Democrats insist the court’s ruling does not prevent them from counting improperly-cast ballots. Acting Secretary of State Leigh M. Chapman said county elections officials should still count mail-in votes that arrive in exterior envelopes with inaccurate or nonexistent dates, despite a requirement in state law that they must have them.

And former Hillary Clinton attorney Marc Elias, a leading force behind Democratic efforts to block ballot security policies, said that while the Supreme Court may have ruled the 3rd Circuit’s decision moot, “they didn’t say it was wrong.”

As the fight continues in the Keystone State, the high court’s order has a national impact. It sends a message that Democratic activists and their allies in the judiciary cannot just misuse the Materiality Provision of the Voting Rights Act to attack common safeguards. The 3rd Circuit panel tried to use the provision to strike down what should seem the simplest voting requirement.

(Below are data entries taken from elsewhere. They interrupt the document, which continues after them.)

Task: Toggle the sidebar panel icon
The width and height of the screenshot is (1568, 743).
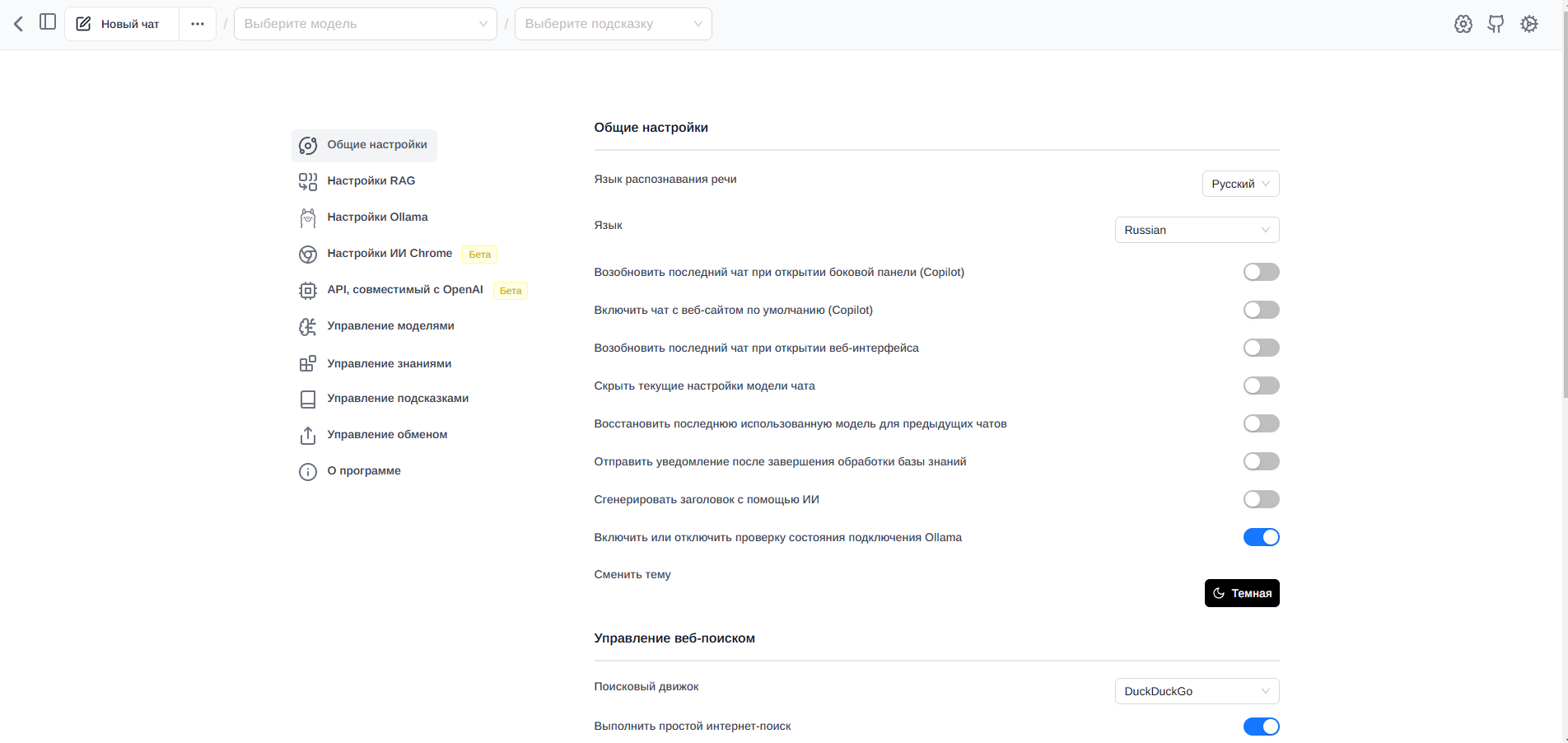Action: pyautogui.click(x=48, y=22)
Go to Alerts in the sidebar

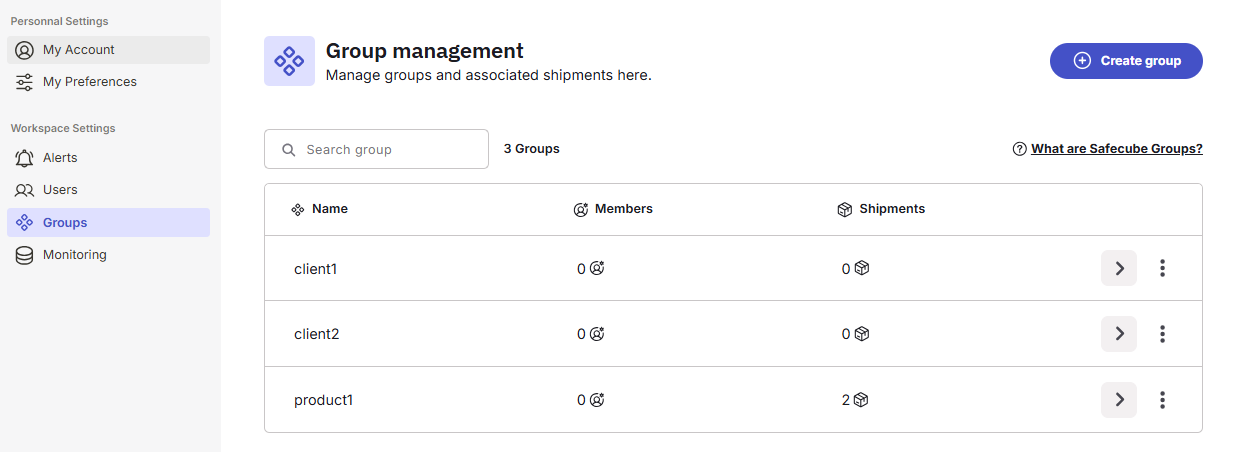(60, 158)
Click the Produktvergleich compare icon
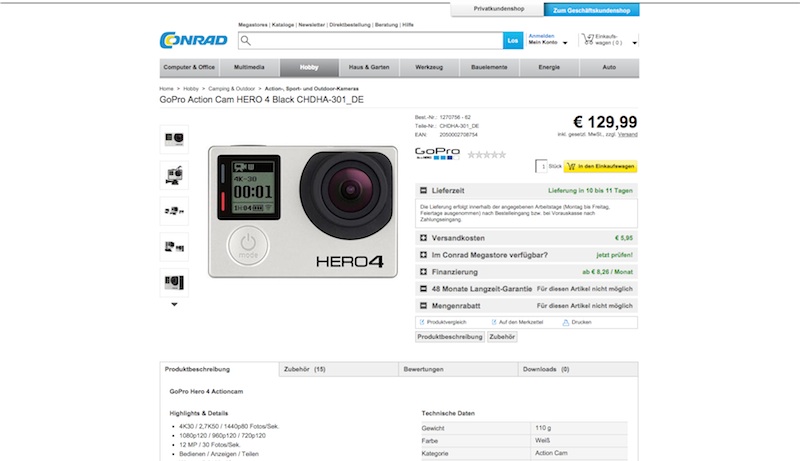 422,322
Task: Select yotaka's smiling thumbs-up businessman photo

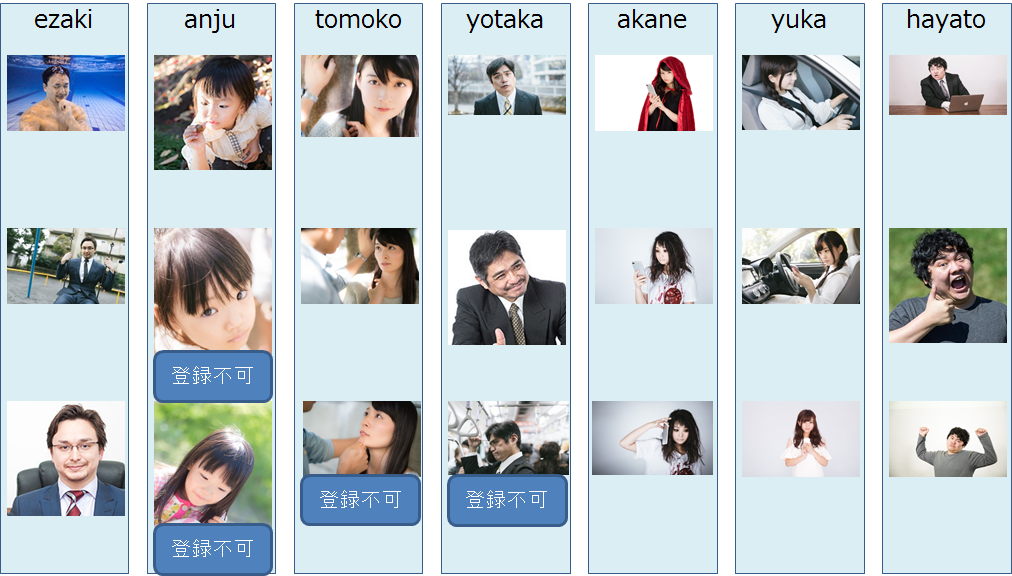Action: click(507, 287)
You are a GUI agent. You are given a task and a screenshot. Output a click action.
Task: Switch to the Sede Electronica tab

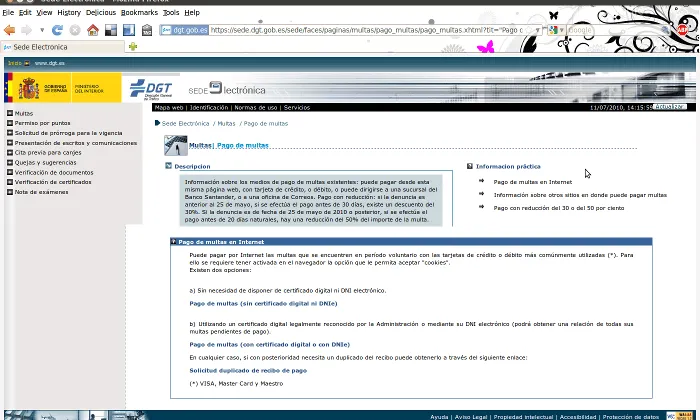pos(40,47)
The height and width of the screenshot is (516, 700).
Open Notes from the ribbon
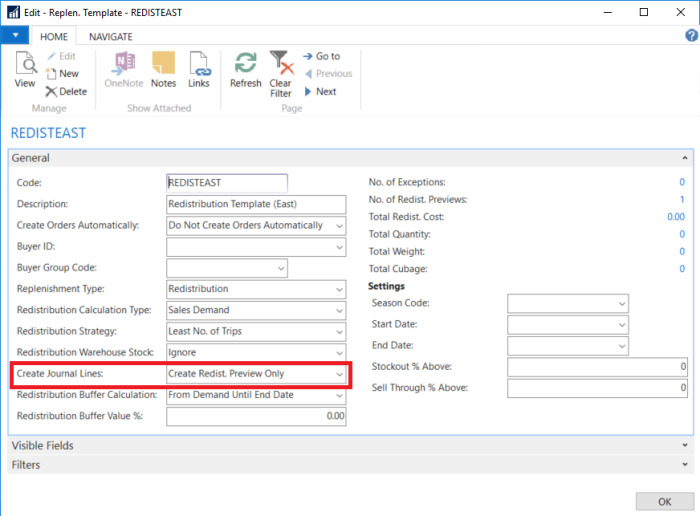tap(163, 71)
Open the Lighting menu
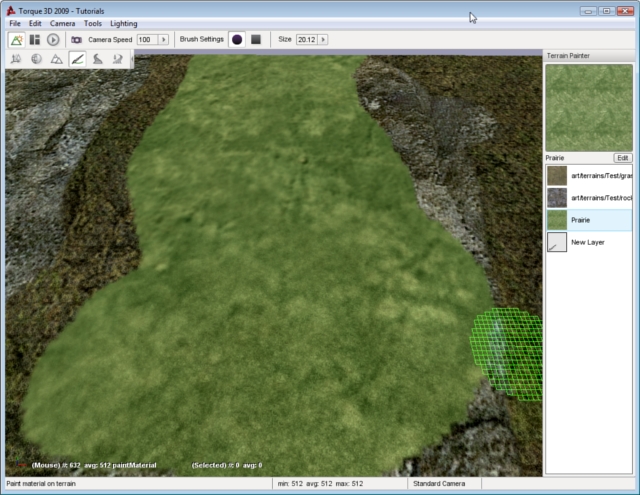Viewport: 640px width, 495px height. tap(124, 23)
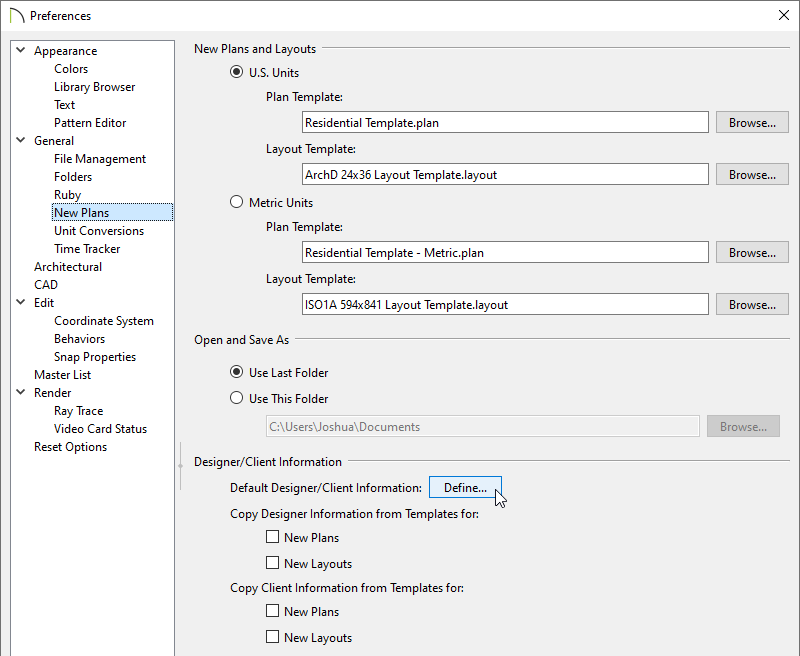Browse for the U.S. Plan Template file
The height and width of the screenshot is (656, 800).
pos(752,122)
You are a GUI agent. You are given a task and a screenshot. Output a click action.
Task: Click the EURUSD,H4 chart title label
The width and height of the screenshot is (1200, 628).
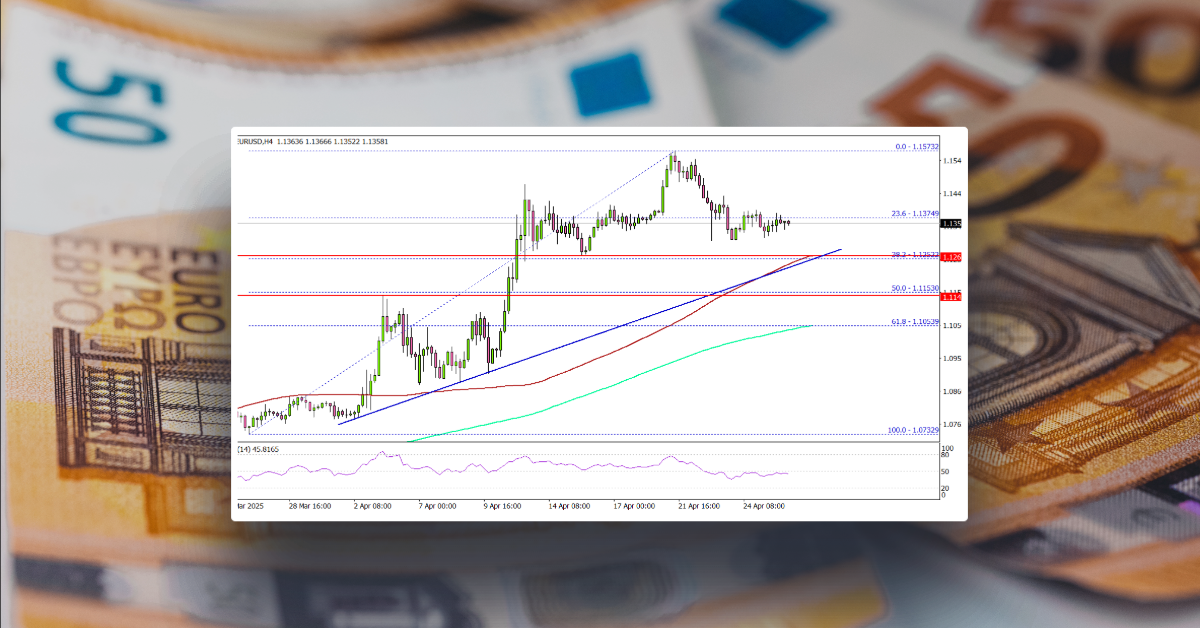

Republicans argue this case proves Democrats oppose any ballot security measures by labeling them all forms of voter suppression.

When Georgia passed its voter law in 20201, President Joe Biden described it as worse than the racist abuses of the South’s Jim Crow era (“It’s Jim Eagle!”). And he compared U.S. senators who would not kill the filibuster to pass a federal law overriding Georgia’s rules to segregationist Bull Connor and Confederate President Jefferson Davis.

A Gallup poll this month showed 79 percent of voters support voter ID, with big majorities across demographics.

Most voter fraud convictions are related to mail-in ballots—including those tied to a North Carolina congressional race overturned in 2018 after a ballot harvesting scam was uncovered.

Such voting is particularly vulnerable when ballot harvesting is allowed. It is the practice of political operatives or non-governmental actors collecting and distributing massive quantities of absentee ballots. That opens the door to both voter intimidation and ballot tampering.

“Absentee ballots remain the largest source of potential voter fraud,” the 2005 bipartisan Carter-Baker Commission reported. “The practice in some states of allowing candidates or party workers to pick up and deliver absentee ballots should be eliminated.”

The Republicans who brought the lawsuit point out it was the second time in recent weeks that the RNC has brought litigation to remedy this type of issue. The RNC is involved in 71 cases of election integrity litigation in 20 states this cycle, it says.

“Pennsylvania Democrats’ consistent disregard for the election rules set by the legislature has resulted in Pennsylvania being a national election administration laughingstock.”